Syndicated columnist Ruben Navarrette claims that the main reason many Americans oppose legalization of our 12 million illegal immigrants (which the Heritage Foundation projects will become 100 million in 20 years) is fear that America’s culture will increasingly be replaced by a Latino one.

I think he’s right. And I share that fear. I wouldn’t fear a replacement by an Asian culture or European culture, but I do fear replacement by a Latino culture, and here’s why.

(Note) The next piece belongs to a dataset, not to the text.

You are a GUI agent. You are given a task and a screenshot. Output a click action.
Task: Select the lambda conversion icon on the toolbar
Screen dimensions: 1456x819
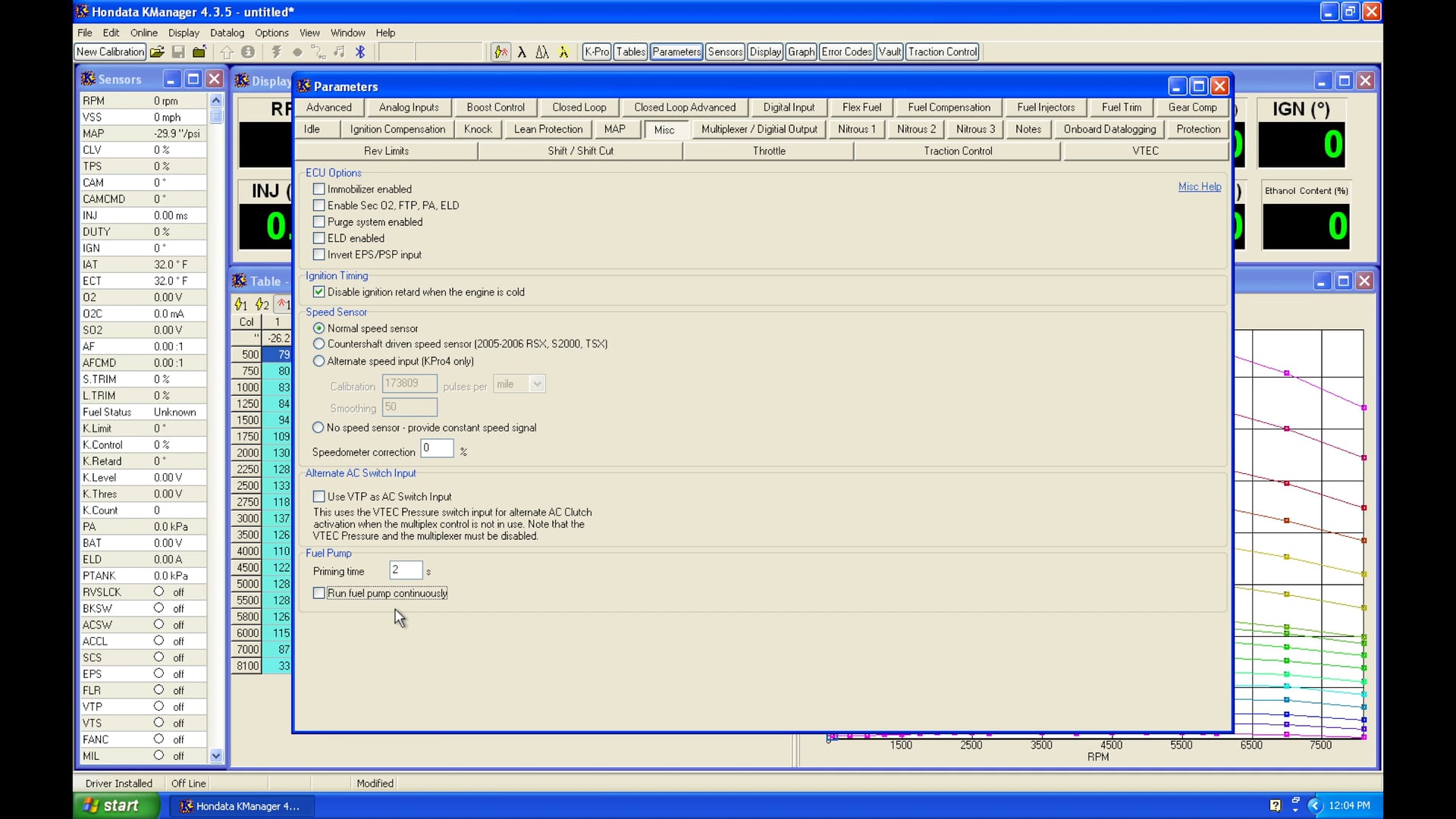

The current wave of immigration to the U.S. is different from previous ones not just because it is so large, not just because the immigrants are illegal and therefore unscreened for felonies or communicable diseases, but for a reason so sensitive that politically correct people dare not utter it: because those immigrants come primarily from Latin America, not from Europe, the latter which, for more than 1,000 years, has demonstrated its ability to-- despite a lack of natural resources--provide citizens with relatively good standard of living

At no time in the last 1,000 years, has even one Latin American country provided their citizens with a standard of living even close to that of European countries. According to a November 2002 study by the Commission of Economics for Latin America, 44 percent of Latin America’s population, over 200 million people, live in poverty. And poverty in Latin America is far more dire than poverty in the U.S.: Often, it means living in unheated, uncooled shacks with dirt floors, no or intermittent electricity or running water, and using animals as the main means of transportation. According to USAID, the average Latin American has just 5.4 years of education, and a 2002 article in The Economist said that in Latin America, “Teachers often receive only the barest guidance on what to teach, and little or no training in how to teach it.” In large cities, residents often fear for their physical safety, and bribing the police to get protection is common. Paulo de Mesquita Neto, Senior Researcher at the Center for the Study of Violence at the University of São Paulo, reports that the average crime and violence rates in Latin America are the highest in the world. Drug abuse is rampant and government instability common—Latin America is notorious for military overthrows of elected governments.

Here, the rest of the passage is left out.